__Work item__
Filter by the string "price": return the lines of the material that contain it.
[Given data Boundary: Start]
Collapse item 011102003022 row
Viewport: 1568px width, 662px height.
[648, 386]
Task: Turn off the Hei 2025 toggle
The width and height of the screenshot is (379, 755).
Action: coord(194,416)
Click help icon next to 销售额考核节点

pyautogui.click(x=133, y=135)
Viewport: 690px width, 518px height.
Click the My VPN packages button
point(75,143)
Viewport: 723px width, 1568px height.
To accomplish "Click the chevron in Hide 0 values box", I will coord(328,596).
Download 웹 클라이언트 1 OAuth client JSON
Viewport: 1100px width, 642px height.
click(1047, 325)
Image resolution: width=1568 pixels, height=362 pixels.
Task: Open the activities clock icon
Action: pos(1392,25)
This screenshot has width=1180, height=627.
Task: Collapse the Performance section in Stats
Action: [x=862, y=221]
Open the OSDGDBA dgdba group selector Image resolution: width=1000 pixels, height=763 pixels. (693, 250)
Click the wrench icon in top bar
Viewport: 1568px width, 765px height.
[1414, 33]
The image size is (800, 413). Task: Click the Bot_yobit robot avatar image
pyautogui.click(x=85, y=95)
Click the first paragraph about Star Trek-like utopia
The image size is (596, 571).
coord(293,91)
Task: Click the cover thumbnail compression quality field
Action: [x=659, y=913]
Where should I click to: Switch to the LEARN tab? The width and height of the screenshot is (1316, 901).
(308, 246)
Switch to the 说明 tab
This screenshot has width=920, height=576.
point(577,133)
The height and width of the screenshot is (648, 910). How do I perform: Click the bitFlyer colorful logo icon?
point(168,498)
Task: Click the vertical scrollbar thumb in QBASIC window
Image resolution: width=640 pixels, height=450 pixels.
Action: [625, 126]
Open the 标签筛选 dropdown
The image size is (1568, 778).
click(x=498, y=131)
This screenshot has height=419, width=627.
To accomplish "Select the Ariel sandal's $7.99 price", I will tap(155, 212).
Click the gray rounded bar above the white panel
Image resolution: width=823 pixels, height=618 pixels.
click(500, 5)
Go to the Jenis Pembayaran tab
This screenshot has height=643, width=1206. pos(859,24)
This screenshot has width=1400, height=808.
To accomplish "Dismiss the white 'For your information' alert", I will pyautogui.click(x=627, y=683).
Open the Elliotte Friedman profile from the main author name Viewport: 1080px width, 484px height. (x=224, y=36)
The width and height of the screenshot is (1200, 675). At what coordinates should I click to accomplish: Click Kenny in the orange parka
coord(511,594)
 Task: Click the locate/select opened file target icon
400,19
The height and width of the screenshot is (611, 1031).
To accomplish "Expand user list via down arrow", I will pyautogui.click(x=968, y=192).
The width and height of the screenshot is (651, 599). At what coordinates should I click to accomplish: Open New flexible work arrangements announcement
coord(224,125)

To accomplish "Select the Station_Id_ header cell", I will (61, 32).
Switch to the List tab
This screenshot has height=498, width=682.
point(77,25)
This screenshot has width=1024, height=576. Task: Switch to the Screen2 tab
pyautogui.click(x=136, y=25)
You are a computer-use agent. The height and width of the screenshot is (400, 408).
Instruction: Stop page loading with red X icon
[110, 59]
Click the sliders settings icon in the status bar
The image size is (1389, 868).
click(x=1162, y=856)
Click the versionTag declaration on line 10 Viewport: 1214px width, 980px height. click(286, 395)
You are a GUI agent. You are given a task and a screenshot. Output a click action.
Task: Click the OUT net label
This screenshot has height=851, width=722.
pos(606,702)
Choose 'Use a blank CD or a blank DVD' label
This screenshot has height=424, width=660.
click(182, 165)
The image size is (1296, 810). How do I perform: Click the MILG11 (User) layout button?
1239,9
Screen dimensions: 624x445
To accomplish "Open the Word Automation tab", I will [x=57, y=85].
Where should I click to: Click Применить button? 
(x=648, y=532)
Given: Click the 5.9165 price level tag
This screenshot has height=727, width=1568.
[Given data Boundary: End]
__Answer box__
To accomplish "Select the Ariel sandal's $7.99 price", I will tap(155, 212).
Given: Click the 5.9165 price level tag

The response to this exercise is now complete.